**EXERCISE TASK A**
According to the grain market report, at what price was the most-active corn contract on the Chicago Board of Trade trading as of 0407 GMT?
**EXERCISE TASK B**
Take the grain market report further, picking up after its final sentence.

**DOCUMENT**
::::::
Wheat slid almost 2%, but was on track for a second month of gains with worries over Black Sea supplies driving prices higher in recent weeks.

“US weather is driving corn and soybeans lower,” said one Singapore-based grains trader. “Wheat prices have dropped below $7 a bushel, but the supply situation for wheat is still uncertain.

Any further escalation in the Russia-Ukraine war can drive prices higher.“

The most-active corn contract on the Chicago Board of Trade (CBOT) was down 2.1% at $5.19 a bushel, as of 0407 GMT, and soybeans gave up 1.8% to $13.57-1/2 a bushel, after declining to their lowest since July 14 at $13.57 a bushel.

Wheat fell 1.9% to $6.90-3/4 a bushel. In July, corn has risen around 5%, soybeans are up 1% and wheat climbed 6%.

South Korea’s NOFI tenders to buy 138,000MT of corn

Forecasts of cooler weather in the US Midwest are driving prices lower.

But the market expects the US Department of Agriculture (USDA) to lower weekly condition ratings for corn and soybean crops in a report on Monday because of the recent heat.

Heading into August, the key period of development for US soybean crops, much of the country is expected to get a reprieve from significantly above-normal temperatures, the USDA said.

The market is monitoring the situation in Ukraine after Russia earlier this month quit the Black Sea grain export deal and warned that ships heading to Ukrainian seaports could be considered military targets.
::::::
**Text and element pointing records**

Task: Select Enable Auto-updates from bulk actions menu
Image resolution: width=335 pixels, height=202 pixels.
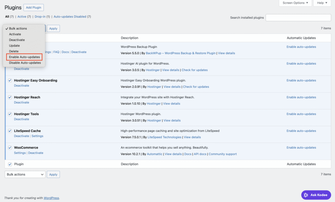Action: (24, 57)
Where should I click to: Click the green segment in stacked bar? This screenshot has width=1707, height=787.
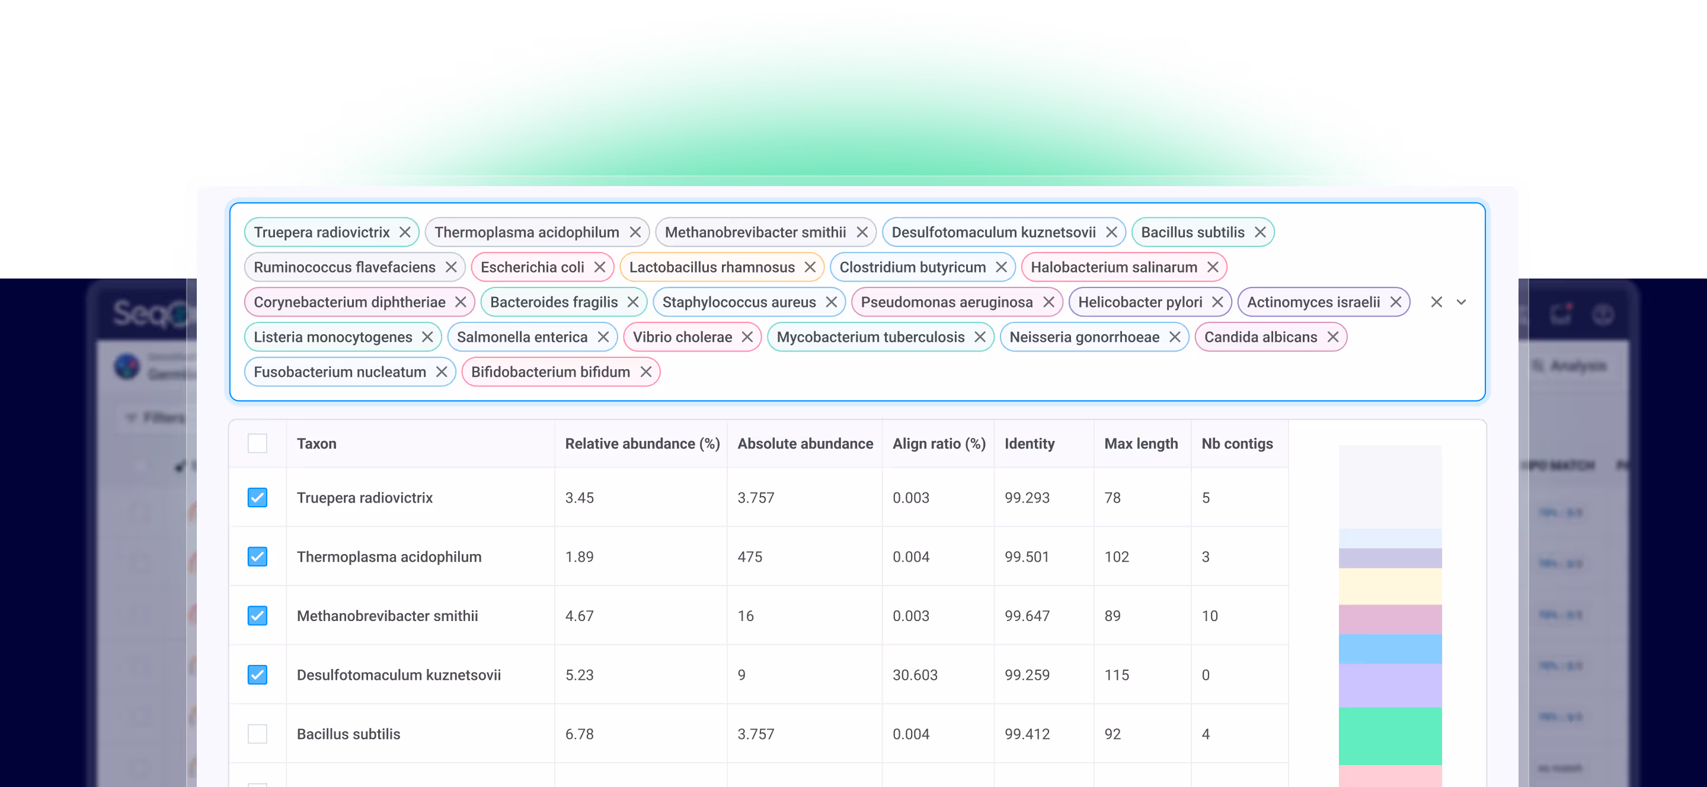1390,735
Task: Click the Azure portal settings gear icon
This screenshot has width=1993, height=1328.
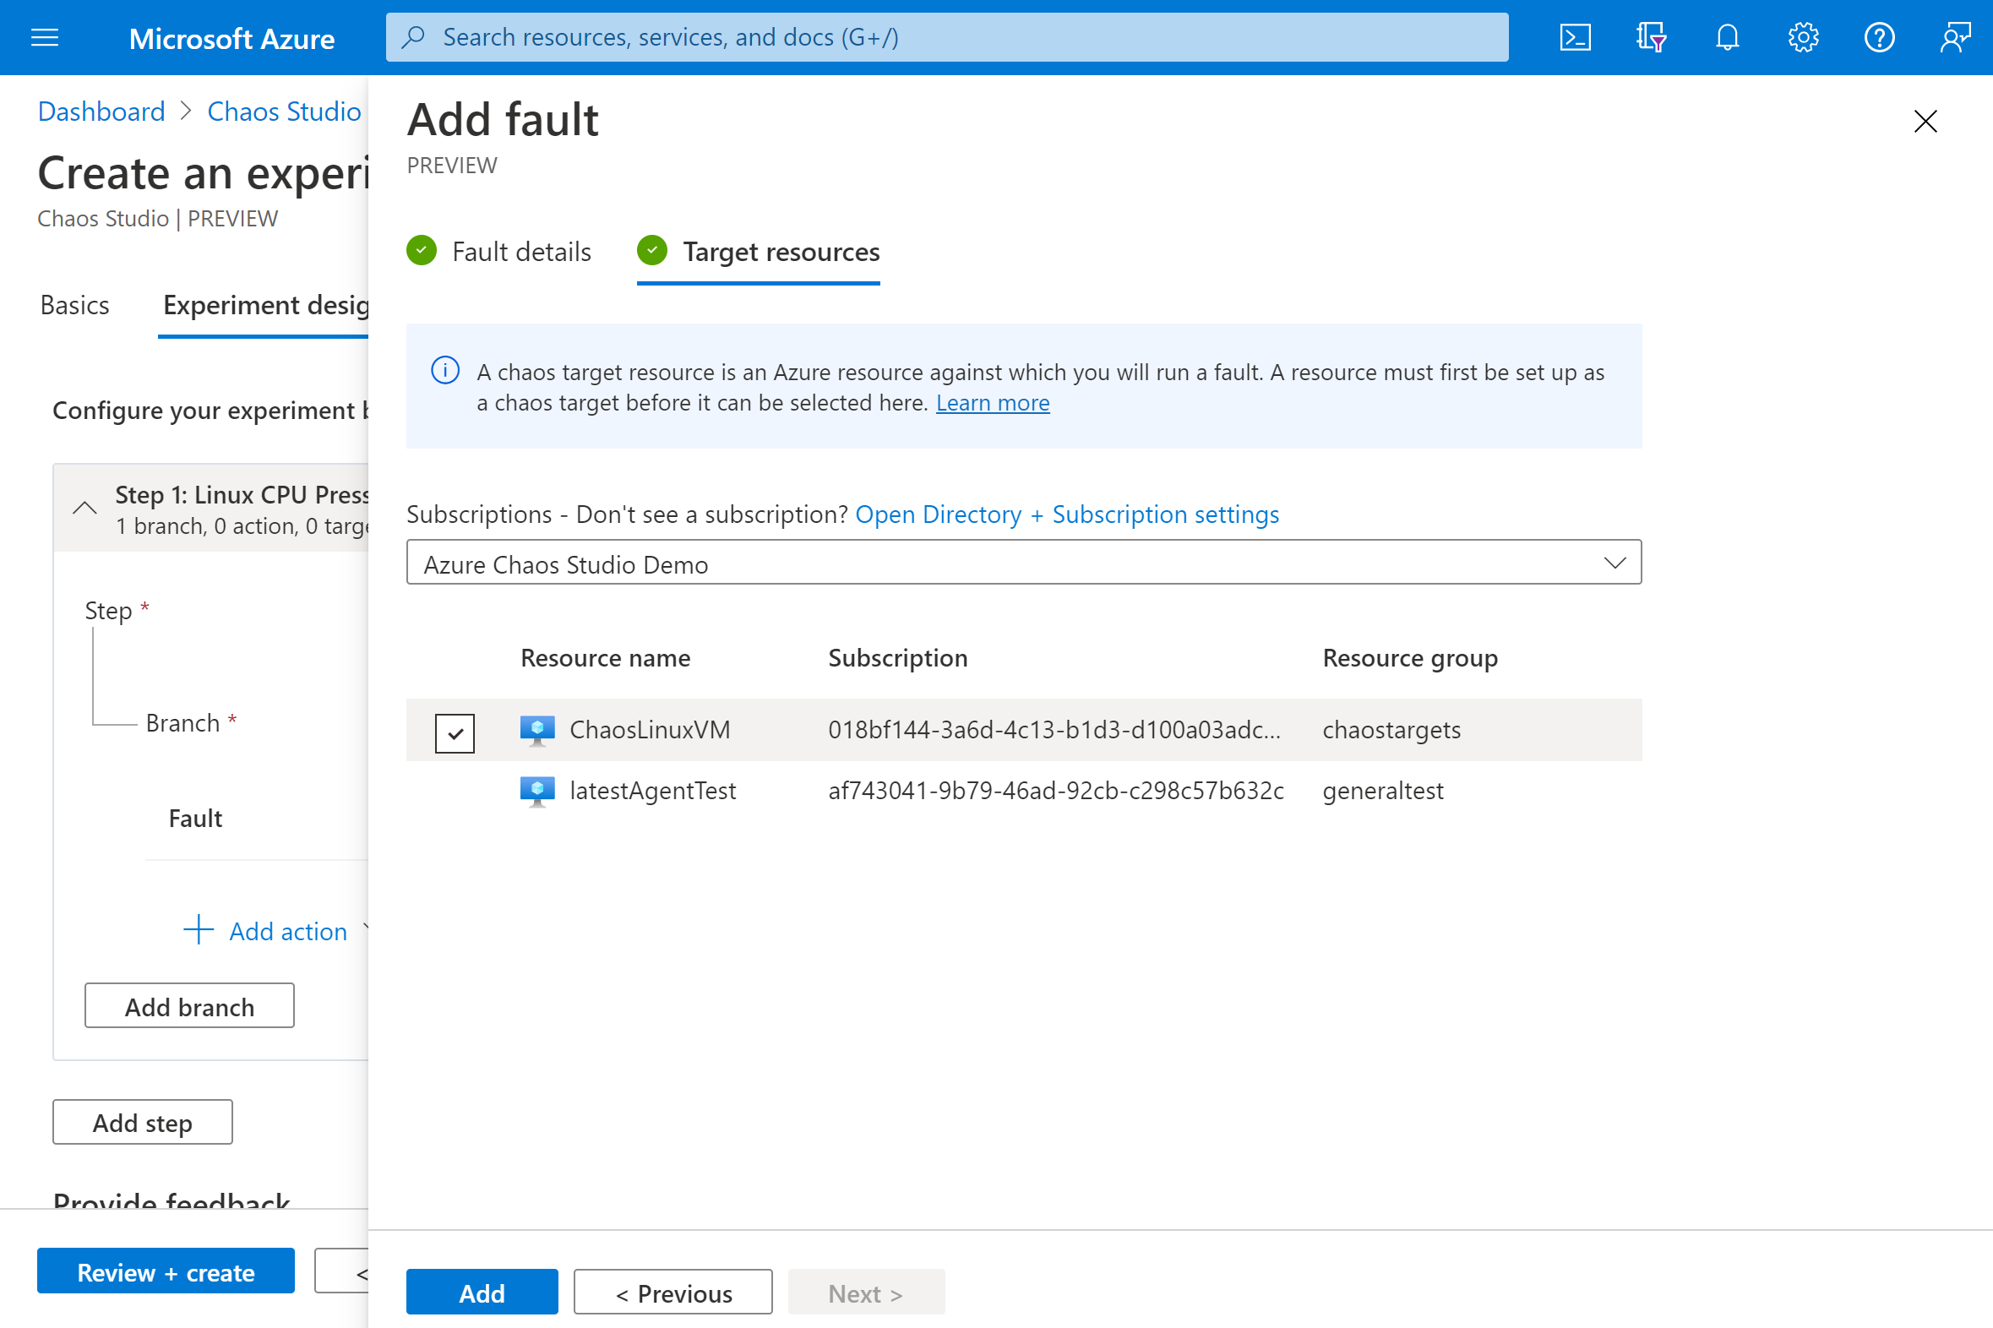Action: pyautogui.click(x=1804, y=37)
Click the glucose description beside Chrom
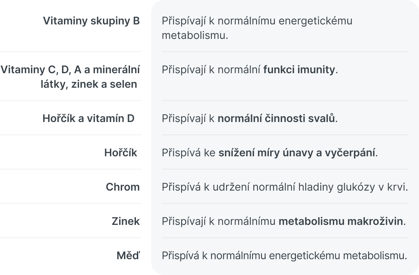419x275 pixels. point(285,187)
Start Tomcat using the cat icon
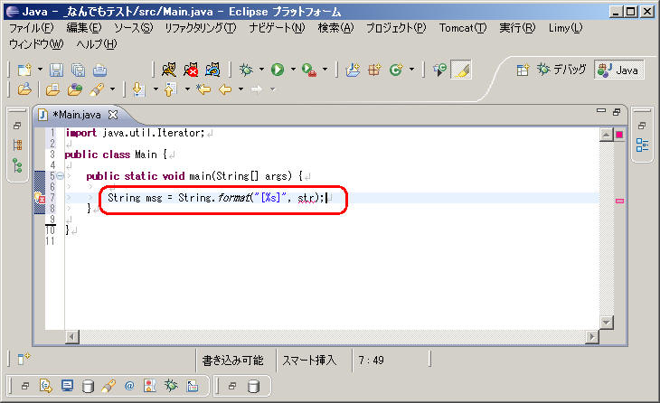660x403 pixels. [x=168, y=70]
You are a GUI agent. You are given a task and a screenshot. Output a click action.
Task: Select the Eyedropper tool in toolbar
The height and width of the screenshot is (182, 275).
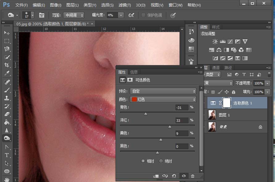coord(6,73)
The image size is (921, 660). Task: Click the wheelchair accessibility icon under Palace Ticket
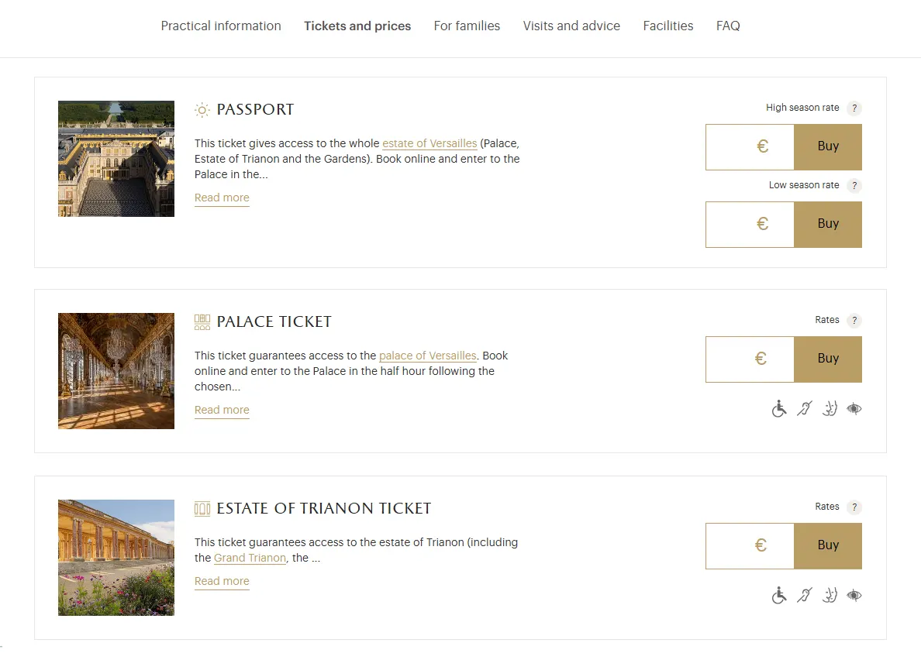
::::::
**FINAL ANSWER A**
$5.19 a bushel, down 2.1%.

**FINAL ANSWER B**
A senior Ukrainian official on Friday accused Russia of threatening civilian vessels in the Black Sea.

The Russian military, meanwhile, said it shot down a Ukrainian missile over the southern Russian city of Taganrog.

Russia’s Sovecon agriculture consultancy has raised its wheat harvest forecast for 2023 to 87.1 million metric tons from 86.8 million, it said on Friday.

Russia will get buyers of its farm exports to pay in roubles rather than dollars as a way to circumvent western sanctions, Deputy Prime Minister Viktoria Abramchenko said on Friday.

Large speculators trimmed their net short position in CBOT corn futures in the week ended July 25, regulatory data released on Friday showed.

The Commodity Futures Trading Commission’s weekly commitments of traders report also showed that noncommercial traders, a category that includes hedge funds, trimmed their net short position in CBOT wheat and raised their net long position in soybeans.